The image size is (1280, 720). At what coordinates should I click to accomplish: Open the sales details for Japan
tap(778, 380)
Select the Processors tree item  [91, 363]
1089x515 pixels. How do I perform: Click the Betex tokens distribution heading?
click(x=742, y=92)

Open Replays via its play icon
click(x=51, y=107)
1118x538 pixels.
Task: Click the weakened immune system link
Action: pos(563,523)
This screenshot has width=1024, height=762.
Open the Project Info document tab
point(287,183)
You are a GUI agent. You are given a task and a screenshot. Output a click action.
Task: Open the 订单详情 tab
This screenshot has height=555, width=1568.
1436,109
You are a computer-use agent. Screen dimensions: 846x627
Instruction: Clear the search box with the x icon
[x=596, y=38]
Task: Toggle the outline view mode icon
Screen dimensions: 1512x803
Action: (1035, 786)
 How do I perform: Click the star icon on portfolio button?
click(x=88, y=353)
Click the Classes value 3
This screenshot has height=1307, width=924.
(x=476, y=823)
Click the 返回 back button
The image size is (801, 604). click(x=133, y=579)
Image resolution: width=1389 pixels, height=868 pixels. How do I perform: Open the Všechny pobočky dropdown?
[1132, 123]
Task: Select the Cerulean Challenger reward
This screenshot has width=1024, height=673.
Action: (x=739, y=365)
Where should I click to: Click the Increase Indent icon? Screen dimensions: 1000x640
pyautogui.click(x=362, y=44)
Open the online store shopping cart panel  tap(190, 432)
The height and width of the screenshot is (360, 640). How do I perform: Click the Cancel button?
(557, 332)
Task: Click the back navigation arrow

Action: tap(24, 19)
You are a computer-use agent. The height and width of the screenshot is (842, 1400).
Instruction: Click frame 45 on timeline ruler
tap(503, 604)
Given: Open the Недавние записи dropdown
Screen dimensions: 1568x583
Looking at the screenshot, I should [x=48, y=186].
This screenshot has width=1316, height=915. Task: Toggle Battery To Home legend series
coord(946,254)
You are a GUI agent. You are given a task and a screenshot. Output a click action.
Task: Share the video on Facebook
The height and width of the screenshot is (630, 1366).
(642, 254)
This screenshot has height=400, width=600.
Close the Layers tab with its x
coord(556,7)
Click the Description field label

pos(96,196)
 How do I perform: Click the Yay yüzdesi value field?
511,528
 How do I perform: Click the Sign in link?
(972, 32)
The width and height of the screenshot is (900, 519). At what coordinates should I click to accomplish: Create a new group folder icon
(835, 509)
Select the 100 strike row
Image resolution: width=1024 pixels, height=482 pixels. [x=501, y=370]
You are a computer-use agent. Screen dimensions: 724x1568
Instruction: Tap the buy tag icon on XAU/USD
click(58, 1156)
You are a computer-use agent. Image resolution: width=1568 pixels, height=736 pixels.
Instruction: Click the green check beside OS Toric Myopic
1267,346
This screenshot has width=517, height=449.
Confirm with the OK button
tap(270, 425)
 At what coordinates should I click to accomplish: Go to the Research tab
____
INSTRUCTIONS TO FOLLOW. Could you return the lines in the entries above that contain "agent"?

RESPONSE TO THIS EXERCISE.
You are a GUI agent. You are given a task and a screenshot. Output a click action.
You are a computer-use agent. Screen dimensions: 846x627
You are a computer-use agent. The height and width of the screenshot is (842, 1400).
You are a GUI agent. You are given a task and a screenshot. Output a click action.
You are a computer-use agent. Screen dimensions: 724x1568
You are a computer-use agent. Image resolution: width=1568 pixels, height=736 pixels.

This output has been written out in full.